═════ PROVIDED INFORMATION ═════

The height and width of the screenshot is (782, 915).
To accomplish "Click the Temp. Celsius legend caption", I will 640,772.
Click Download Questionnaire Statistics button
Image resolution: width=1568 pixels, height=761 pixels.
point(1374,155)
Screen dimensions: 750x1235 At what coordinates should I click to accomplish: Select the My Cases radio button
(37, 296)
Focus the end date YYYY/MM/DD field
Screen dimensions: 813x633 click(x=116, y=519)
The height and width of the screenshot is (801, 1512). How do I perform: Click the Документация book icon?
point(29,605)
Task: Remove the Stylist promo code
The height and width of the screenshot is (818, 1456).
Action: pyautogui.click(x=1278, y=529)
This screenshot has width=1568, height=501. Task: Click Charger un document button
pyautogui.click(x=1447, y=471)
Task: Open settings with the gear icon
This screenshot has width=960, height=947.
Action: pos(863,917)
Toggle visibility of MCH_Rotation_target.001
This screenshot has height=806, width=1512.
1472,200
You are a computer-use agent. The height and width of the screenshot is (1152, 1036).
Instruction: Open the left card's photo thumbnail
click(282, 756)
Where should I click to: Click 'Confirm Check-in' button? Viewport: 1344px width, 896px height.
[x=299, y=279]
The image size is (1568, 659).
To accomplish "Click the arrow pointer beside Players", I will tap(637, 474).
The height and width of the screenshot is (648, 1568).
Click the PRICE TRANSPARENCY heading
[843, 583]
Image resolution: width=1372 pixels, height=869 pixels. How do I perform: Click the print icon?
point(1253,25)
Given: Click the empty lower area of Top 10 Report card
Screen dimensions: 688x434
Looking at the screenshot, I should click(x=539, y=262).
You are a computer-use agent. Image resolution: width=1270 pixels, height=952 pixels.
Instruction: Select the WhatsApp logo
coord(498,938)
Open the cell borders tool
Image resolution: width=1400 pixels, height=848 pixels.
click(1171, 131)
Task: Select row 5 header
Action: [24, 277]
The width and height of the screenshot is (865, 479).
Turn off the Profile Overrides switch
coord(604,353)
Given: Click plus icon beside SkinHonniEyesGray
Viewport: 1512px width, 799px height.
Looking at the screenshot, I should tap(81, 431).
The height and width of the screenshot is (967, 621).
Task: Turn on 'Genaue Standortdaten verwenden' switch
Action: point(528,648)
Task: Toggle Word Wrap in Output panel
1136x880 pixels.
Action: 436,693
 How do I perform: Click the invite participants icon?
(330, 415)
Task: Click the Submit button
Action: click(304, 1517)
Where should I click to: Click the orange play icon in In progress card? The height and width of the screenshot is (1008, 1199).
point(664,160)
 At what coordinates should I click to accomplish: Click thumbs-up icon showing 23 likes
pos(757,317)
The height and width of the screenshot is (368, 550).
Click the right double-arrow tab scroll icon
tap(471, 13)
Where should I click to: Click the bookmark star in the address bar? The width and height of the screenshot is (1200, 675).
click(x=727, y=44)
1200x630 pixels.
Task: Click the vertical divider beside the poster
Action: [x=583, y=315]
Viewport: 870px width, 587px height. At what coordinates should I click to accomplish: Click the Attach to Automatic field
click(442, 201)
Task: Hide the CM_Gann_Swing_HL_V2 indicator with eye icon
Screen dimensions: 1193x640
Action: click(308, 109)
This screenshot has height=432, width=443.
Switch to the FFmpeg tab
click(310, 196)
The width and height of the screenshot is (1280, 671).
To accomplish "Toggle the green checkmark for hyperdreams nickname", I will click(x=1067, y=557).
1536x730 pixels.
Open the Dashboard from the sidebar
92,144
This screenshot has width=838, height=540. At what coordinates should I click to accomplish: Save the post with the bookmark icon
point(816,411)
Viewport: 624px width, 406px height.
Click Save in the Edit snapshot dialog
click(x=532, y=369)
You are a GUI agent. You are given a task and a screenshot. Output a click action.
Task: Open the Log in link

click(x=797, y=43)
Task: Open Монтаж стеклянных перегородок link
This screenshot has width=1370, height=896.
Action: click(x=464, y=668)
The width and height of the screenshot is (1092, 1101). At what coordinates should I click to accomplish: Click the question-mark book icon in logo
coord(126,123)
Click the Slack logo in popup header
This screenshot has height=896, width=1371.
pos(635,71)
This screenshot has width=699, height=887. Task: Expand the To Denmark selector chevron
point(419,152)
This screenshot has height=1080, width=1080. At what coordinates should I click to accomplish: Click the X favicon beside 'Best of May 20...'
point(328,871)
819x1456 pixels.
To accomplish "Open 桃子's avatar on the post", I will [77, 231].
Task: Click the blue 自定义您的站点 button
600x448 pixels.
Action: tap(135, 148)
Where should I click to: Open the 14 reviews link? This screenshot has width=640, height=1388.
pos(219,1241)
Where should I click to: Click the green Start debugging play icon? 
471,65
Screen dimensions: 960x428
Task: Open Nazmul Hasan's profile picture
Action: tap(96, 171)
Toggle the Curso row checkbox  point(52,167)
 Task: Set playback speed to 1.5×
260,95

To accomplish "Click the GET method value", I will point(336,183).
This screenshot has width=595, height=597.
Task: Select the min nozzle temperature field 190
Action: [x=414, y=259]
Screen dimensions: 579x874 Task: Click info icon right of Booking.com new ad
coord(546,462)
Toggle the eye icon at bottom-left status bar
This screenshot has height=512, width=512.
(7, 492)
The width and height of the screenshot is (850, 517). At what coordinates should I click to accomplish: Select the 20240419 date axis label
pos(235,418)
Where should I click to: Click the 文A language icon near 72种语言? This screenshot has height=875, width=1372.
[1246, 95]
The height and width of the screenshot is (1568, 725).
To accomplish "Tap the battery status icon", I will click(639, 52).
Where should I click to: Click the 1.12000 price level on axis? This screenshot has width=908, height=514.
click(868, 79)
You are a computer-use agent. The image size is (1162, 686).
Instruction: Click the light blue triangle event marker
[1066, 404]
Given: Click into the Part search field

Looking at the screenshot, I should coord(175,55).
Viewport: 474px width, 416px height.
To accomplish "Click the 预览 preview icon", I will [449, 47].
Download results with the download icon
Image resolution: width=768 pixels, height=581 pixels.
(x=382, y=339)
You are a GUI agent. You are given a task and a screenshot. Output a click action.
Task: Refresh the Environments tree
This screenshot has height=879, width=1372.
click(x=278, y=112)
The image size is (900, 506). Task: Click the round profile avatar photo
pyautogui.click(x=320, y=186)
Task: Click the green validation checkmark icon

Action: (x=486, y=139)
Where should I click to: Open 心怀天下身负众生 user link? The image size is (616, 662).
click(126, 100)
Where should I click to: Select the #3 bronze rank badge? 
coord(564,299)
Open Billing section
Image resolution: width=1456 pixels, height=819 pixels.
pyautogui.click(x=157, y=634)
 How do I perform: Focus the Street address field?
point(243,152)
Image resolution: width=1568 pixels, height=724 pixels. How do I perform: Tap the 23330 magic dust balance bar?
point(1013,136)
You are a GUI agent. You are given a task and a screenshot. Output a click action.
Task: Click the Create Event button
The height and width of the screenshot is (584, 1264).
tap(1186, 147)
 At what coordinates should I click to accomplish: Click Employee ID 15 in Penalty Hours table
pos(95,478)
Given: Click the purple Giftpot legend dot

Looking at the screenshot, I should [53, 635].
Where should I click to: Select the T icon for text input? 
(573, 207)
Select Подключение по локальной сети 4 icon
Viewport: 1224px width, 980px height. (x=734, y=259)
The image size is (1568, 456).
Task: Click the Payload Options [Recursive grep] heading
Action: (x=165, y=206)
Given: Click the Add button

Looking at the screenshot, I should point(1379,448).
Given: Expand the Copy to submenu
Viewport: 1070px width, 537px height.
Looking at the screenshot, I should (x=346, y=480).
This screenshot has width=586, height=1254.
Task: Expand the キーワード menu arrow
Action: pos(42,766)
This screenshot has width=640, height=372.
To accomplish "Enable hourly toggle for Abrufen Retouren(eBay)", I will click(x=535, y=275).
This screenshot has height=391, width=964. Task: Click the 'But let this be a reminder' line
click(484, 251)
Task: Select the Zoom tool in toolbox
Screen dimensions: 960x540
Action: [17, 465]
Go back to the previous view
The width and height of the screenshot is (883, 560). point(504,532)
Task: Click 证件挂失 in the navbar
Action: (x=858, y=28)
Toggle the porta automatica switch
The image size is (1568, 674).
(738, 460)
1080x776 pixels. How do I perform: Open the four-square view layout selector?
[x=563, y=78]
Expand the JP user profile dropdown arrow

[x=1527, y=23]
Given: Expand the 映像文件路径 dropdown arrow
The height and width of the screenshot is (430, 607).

═════

Write only the number of lines in the data above that include "tool".

TASK ANSWER -> 2